*** Raw records

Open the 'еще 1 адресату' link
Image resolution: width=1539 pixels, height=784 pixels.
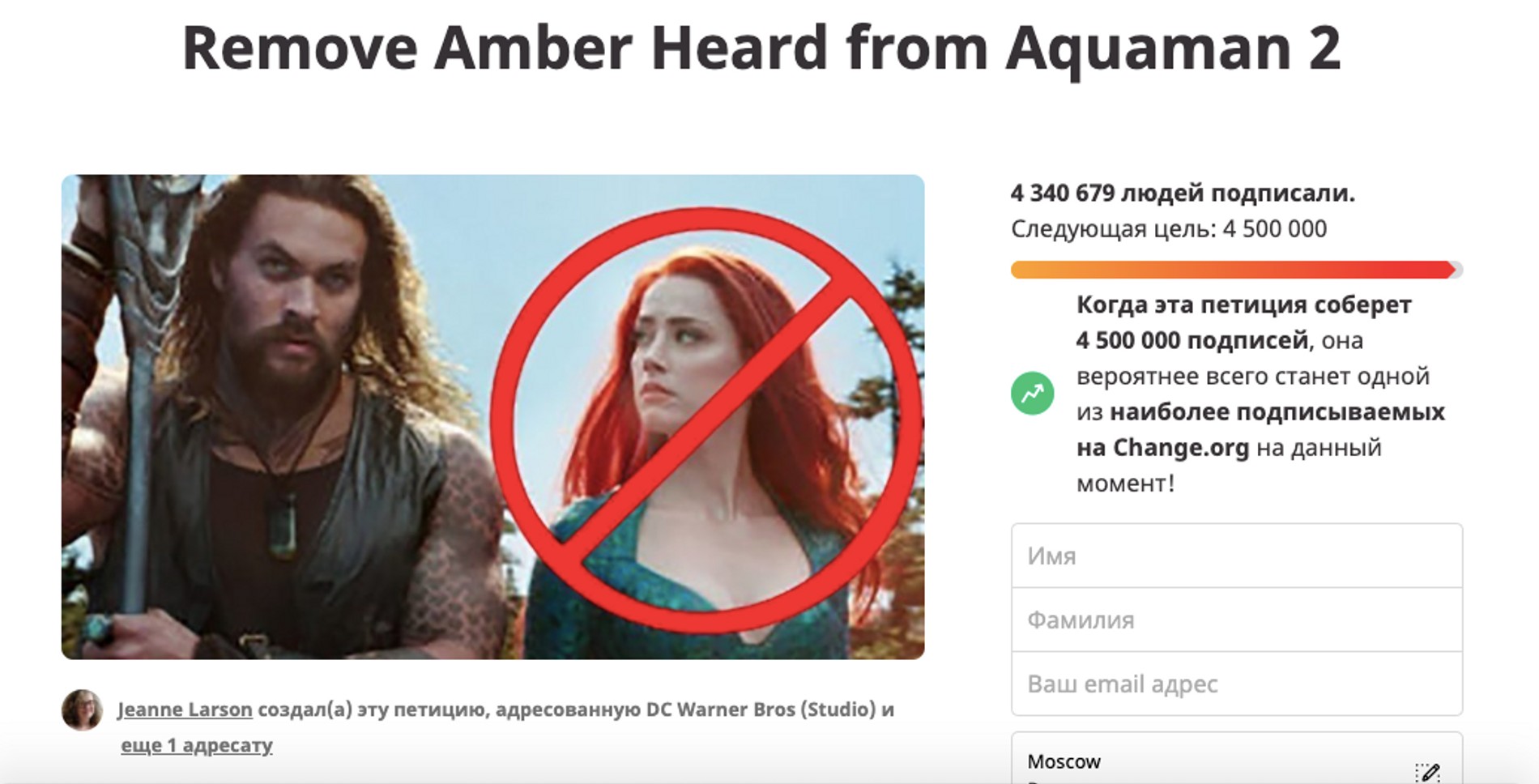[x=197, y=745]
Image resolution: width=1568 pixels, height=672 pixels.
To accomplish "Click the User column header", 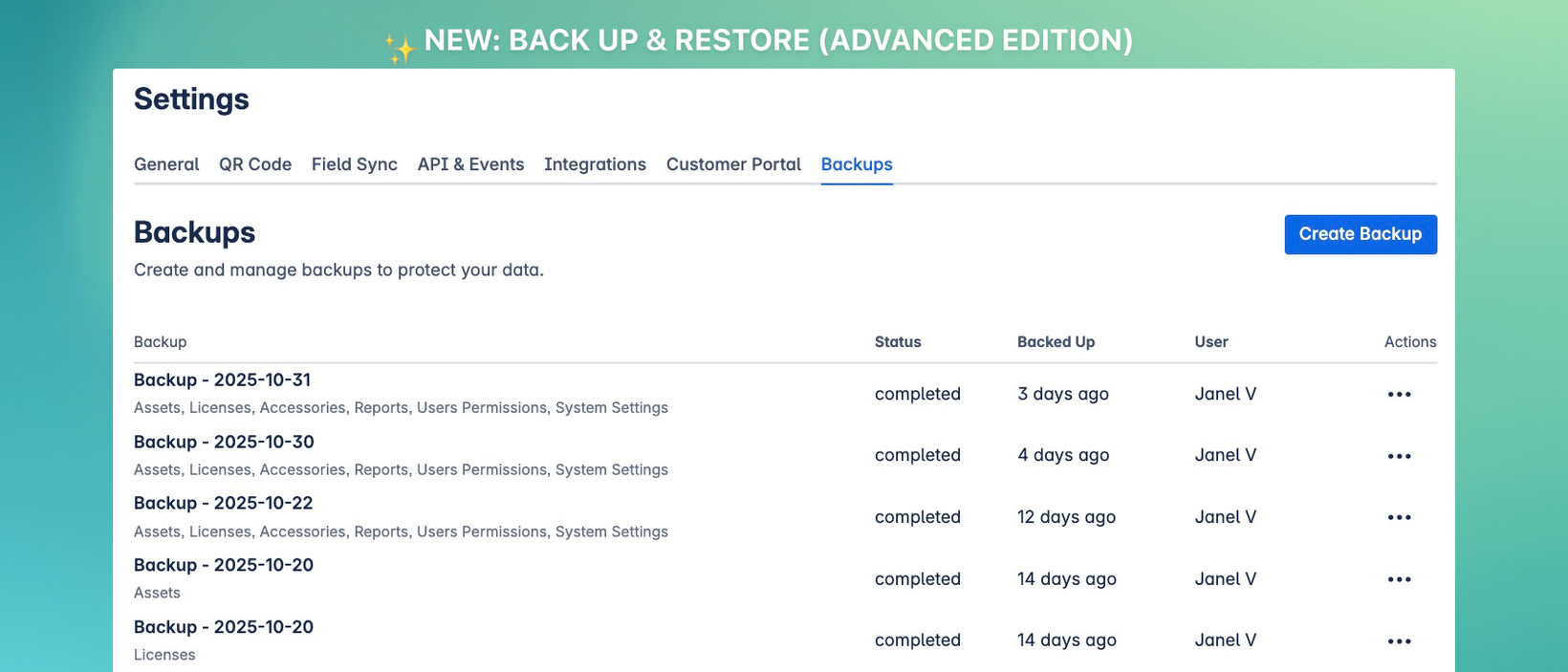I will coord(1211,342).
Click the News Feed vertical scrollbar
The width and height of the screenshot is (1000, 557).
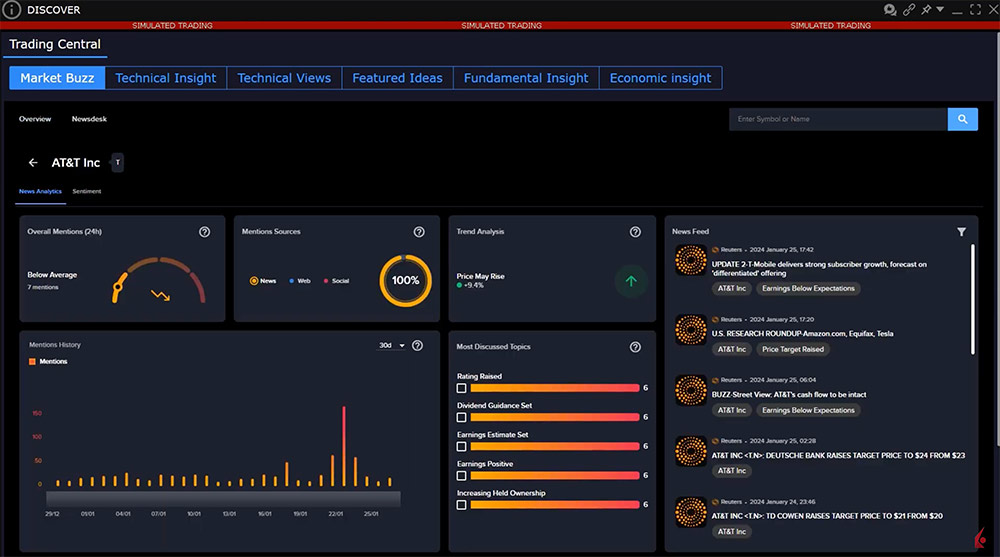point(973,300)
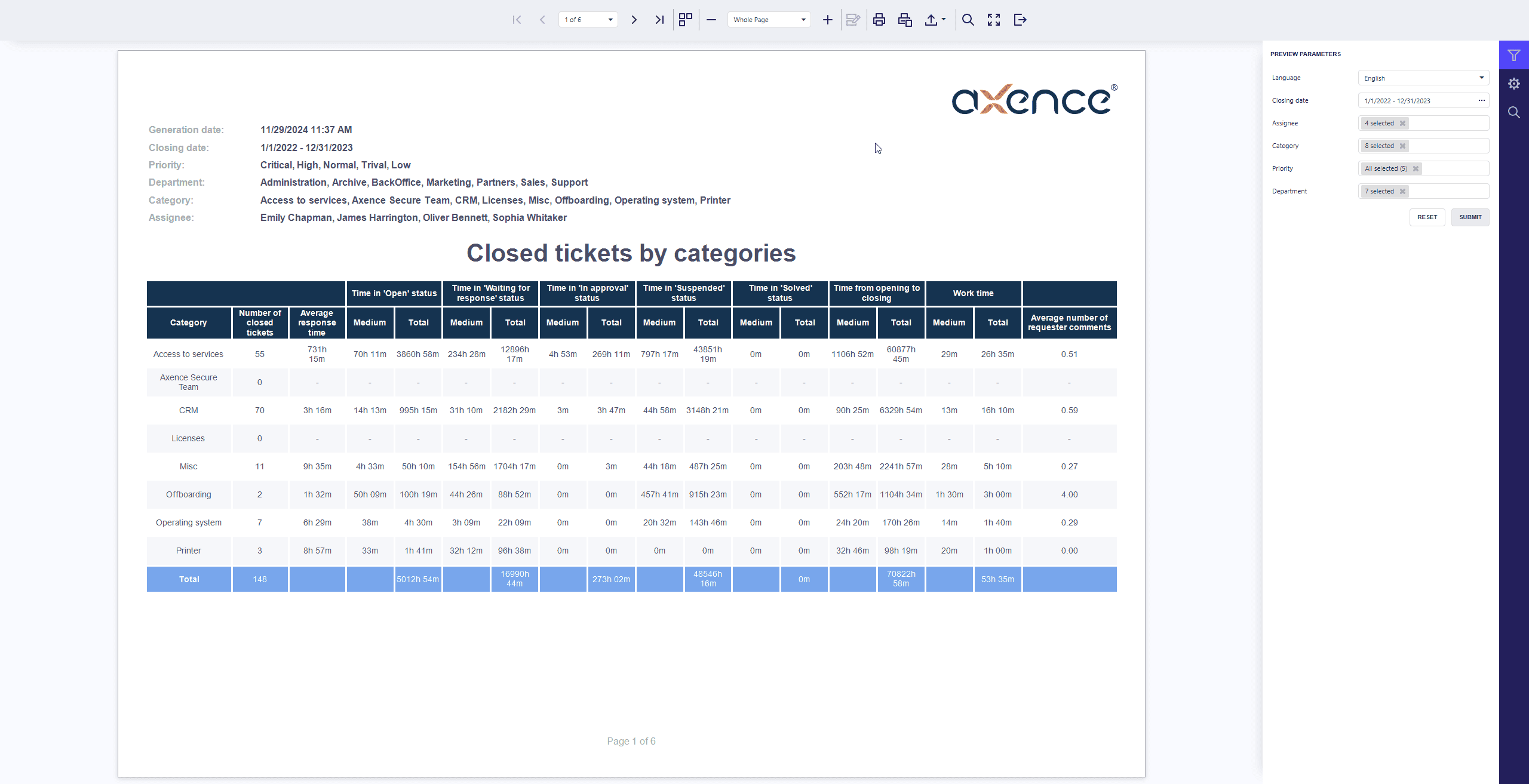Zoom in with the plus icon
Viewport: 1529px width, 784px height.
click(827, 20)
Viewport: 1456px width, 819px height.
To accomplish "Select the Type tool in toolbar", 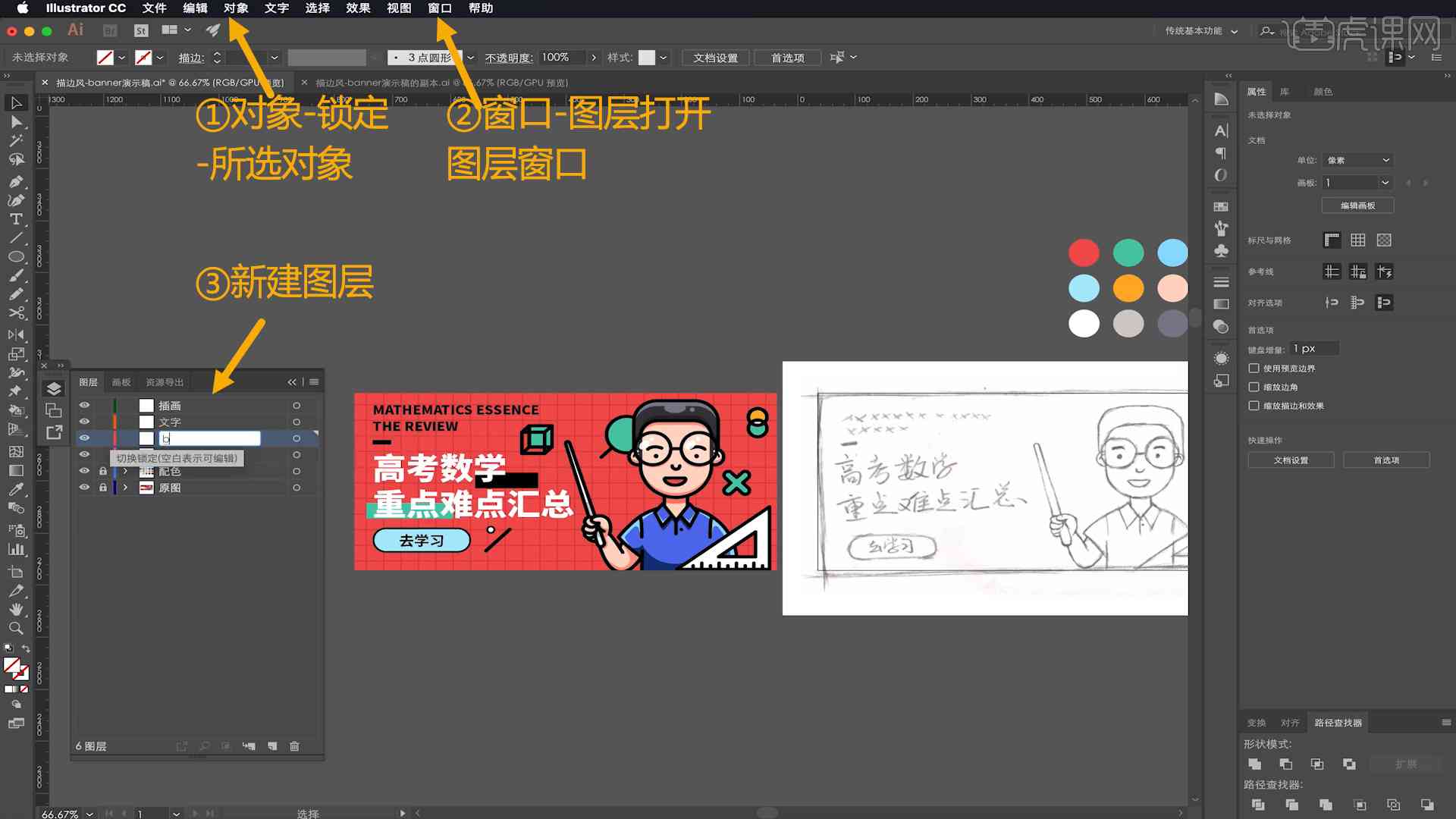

******

Given instruction:
Reproduce the data word for word, from the line containing "Click the News Feed vertical scrollbar" through the end, both included. Leave out the pictures.

Result for this exercise:
Click the News Feed vertical scrollbar
The width and height of the screenshot is (1000, 557).
point(973,300)
Zoom in with the plus icon
Viewport: 1529px width, 784px height.
click(827, 20)
Viewport: 1456px width, 819px height.
To accomplish "Select the Type tool in toolbar", 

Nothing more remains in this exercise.